→ **Required work**
All lines up to and including the one that contains "Select Modelica from 3.2.3 to 4.0.0" are to be transcribed exactly, starting from the first line of the records.

• • •

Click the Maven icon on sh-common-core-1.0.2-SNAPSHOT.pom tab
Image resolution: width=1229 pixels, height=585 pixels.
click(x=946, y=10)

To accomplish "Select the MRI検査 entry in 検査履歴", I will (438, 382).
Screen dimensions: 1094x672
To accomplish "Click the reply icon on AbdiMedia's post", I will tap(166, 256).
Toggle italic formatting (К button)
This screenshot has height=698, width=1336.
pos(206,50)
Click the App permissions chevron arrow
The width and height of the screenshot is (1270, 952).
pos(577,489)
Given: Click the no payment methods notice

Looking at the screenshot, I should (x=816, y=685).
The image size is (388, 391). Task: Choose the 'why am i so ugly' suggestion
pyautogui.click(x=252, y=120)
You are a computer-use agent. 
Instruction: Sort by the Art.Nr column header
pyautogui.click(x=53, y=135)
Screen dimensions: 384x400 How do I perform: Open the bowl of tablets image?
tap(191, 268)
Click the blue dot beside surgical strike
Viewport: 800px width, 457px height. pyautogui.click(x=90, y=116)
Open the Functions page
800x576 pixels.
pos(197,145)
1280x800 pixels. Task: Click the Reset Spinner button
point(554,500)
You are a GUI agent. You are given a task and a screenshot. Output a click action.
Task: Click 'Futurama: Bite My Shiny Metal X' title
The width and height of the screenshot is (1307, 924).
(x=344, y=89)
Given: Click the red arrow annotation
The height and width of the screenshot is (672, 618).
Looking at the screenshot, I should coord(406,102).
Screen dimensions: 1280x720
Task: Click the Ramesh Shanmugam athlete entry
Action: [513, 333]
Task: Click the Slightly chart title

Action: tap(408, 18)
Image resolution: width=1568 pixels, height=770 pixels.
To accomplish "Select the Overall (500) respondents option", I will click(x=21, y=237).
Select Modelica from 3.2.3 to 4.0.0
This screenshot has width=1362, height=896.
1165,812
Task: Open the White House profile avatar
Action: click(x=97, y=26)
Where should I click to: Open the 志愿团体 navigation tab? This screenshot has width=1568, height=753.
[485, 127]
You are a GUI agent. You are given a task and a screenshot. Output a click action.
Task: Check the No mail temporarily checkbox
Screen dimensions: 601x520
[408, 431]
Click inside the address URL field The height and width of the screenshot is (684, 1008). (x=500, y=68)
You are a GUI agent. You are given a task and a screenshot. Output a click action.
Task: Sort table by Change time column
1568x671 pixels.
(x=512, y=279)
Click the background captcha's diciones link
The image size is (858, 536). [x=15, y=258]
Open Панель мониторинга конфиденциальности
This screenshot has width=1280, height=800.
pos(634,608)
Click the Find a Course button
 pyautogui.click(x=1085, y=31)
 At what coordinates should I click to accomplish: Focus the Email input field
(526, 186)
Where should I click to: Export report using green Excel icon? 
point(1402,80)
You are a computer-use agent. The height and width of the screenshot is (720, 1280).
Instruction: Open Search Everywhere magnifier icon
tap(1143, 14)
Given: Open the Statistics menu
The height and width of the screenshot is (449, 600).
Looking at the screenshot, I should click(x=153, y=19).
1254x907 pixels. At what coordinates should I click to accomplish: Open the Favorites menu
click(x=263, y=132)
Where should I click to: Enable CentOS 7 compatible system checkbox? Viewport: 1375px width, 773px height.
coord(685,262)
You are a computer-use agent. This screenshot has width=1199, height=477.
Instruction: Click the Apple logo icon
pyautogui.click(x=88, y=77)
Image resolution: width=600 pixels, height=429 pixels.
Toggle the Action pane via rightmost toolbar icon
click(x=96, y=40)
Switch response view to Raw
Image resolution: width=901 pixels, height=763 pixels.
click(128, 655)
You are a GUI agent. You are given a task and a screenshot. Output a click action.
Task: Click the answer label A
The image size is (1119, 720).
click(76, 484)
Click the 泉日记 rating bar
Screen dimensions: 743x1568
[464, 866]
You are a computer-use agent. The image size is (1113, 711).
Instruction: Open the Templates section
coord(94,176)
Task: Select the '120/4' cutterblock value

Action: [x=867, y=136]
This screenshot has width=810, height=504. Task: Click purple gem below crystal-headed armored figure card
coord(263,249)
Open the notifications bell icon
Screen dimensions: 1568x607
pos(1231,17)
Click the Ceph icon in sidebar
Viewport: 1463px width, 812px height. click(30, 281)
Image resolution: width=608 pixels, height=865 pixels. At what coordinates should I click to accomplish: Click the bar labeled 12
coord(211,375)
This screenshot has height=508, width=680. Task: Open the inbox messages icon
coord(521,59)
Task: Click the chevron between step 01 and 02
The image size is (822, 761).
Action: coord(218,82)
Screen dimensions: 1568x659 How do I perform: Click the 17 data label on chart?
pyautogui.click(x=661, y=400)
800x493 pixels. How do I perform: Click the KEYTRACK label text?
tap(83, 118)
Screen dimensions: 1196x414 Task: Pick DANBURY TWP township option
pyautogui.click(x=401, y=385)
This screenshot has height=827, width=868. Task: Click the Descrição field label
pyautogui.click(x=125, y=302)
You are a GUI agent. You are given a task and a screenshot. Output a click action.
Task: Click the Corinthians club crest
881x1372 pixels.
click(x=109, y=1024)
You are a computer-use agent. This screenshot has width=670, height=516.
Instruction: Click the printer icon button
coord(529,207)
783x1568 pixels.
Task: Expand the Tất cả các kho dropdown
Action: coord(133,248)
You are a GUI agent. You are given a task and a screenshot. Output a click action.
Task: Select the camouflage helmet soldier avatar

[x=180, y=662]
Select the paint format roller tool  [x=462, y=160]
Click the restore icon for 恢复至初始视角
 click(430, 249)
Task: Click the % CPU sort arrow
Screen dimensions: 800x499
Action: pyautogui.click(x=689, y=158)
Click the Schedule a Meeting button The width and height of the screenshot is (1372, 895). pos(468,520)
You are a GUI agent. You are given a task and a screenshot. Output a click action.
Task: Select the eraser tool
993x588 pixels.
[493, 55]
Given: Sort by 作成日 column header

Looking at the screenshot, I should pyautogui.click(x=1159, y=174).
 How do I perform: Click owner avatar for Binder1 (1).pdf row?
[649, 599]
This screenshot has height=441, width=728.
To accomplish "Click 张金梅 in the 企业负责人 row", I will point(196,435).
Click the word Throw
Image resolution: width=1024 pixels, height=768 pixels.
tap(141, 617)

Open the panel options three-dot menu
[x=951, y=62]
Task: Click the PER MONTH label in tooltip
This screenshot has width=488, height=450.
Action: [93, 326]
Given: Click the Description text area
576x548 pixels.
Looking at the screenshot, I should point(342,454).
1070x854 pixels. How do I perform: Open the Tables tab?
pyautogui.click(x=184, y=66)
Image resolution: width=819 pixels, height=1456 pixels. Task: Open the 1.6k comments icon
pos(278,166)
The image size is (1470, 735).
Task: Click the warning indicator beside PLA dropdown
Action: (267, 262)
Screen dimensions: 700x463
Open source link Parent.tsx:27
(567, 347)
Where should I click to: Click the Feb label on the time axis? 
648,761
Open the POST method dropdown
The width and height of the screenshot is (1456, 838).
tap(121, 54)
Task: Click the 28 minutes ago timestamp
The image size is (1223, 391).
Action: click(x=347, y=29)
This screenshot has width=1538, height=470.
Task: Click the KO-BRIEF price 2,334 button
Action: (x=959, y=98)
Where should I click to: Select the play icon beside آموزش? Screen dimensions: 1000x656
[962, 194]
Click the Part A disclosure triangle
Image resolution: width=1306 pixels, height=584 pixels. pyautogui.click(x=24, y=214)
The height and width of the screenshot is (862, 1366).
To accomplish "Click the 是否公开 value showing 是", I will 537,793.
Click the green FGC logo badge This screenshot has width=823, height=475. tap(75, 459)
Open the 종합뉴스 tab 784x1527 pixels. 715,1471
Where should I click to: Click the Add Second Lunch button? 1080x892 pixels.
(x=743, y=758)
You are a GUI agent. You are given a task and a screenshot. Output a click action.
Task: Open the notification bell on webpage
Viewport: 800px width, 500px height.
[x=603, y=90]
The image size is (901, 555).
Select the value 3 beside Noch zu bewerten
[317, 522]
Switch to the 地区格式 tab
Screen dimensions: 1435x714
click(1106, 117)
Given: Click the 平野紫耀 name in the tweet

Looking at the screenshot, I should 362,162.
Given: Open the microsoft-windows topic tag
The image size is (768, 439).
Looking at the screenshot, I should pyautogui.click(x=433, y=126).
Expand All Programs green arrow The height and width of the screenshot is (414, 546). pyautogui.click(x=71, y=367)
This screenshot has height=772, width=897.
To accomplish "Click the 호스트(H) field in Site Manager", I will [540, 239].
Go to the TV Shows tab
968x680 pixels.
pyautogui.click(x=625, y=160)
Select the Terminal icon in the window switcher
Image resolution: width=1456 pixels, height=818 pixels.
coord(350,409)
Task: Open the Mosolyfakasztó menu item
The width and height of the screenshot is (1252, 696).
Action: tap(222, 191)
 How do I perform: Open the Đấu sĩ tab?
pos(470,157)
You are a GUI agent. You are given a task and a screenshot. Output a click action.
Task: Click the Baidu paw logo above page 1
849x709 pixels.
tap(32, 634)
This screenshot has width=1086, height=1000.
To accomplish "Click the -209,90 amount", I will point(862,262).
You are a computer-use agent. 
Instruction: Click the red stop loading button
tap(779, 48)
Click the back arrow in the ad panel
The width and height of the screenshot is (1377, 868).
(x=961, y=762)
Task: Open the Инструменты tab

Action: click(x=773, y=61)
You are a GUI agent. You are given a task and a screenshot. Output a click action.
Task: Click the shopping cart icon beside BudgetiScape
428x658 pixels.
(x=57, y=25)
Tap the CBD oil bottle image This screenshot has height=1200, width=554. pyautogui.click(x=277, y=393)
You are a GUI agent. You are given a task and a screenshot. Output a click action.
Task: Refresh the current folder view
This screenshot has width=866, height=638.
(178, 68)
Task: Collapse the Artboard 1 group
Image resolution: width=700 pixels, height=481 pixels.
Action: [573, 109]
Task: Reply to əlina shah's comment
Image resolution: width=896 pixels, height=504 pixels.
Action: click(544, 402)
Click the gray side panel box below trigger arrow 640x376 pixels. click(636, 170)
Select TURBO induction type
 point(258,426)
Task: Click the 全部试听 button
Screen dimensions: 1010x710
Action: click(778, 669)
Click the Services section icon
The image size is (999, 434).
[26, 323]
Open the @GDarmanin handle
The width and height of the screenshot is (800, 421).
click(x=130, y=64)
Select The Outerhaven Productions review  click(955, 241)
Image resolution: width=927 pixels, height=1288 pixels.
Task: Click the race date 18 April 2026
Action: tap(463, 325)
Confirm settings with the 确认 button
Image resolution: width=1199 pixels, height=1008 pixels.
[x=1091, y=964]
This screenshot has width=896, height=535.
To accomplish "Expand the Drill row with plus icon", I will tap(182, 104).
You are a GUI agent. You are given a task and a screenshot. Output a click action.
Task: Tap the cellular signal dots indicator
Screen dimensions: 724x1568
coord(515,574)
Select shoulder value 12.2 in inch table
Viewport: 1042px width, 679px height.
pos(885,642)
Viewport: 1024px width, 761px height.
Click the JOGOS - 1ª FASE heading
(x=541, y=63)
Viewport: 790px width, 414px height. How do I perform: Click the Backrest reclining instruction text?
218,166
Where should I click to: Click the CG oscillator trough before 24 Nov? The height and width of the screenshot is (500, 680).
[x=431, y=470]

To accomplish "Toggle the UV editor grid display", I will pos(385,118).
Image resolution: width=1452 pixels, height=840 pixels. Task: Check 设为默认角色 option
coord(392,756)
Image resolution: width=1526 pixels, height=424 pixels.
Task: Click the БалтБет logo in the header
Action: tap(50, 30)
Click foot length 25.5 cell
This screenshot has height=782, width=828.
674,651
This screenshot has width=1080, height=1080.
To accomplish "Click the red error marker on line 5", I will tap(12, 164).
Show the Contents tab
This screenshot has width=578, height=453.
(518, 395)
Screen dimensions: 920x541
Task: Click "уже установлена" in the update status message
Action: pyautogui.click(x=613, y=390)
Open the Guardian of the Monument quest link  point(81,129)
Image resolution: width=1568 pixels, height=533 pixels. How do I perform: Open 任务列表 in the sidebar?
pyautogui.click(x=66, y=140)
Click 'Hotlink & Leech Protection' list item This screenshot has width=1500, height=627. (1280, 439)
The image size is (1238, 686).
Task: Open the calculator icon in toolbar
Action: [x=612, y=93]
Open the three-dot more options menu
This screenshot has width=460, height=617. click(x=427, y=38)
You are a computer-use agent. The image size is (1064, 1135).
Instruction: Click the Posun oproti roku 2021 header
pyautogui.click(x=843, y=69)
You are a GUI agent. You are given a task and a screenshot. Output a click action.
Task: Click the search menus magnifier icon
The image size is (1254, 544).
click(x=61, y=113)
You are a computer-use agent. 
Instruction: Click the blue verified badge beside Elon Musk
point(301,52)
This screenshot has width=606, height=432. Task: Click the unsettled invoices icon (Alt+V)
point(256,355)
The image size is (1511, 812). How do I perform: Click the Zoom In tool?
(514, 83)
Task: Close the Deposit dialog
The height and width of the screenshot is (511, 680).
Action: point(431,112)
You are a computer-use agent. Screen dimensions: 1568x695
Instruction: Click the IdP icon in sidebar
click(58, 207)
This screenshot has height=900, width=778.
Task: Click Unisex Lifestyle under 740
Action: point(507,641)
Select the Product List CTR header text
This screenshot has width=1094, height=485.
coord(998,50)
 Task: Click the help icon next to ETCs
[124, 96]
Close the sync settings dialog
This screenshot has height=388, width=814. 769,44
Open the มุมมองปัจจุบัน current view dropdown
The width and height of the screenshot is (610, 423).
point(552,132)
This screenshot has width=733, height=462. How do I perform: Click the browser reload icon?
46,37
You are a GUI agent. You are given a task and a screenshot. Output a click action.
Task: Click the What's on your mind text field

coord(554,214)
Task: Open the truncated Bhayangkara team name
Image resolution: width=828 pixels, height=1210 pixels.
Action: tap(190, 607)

• • •

→ **Task response**
Click the Maven icon on sh-common-core-1.0.2-SNAPSHOT.pom tab
Image resolution: width=1229 pixels, height=585 pixels.
click(x=946, y=10)

To accomplish "Select the MRI検査 entry in 検査履歴", I will (438, 382).
Screen dimensions: 1094x672
To accomplish "Click the reply icon on AbdiMedia's post", I will tap(166, 256).
Toggle italic formatting (К button)
This screenshot has height=698, width=1336.
pos(206,50)
Click the App permissions chevron arrow
The width and height of the screenshot is (1270, 952).
pos(577,489)
Given: Click the no payment methods notice

Looking at the screenshot, I should (x=816, y=685).
The image size is (388, 391). Task: Choose the 'why am i so ugly' suggestion
pyautogui.click(x=252, y=120)
You are a computer-use agent. 
Instruction: Sort by the Art.Nr column header
pyautogui.click(x=53, y=135)
Screen dimensions: 384x400 How do I perform: Open the bowl of tablets image?
tap(191, 268)
Click the blue dot beside surgical strike
Viewport: 800px width, 457px height. pyautogui.click(x=90, y=116)
Open the Functions page
800x576 pixels.
pos(197,145)
1280x800 pixels. Task: Click the Reset Spinner button
point(554,500)
You are a GUI agent. You are given a task and a screenshot. Output a click action.
Task: Click 'Futurama: Bite My Shiny Metal X' title
The width and height of the screenshot is (1307, 924).
(x=344, y=89)
Given: Click the red arrow annotation
The height and width of the screenshot is (672, 618).
Looking at the screenshot, I should coord(406,102).
Screen dimensions: 1280x720
Task: Click the Ramesh Shanmugam athlete entry
Action: [513, 333]
Task: Click the Slightly chart title

Action: tap(408, 18)
Image resolution: width=1568 pixels, height=770 pixels.
To accomplish "Select the Overall (500) respondents option", I will click(x=21, y=237).
Select Modelica from 3.2.3 to 4.0.0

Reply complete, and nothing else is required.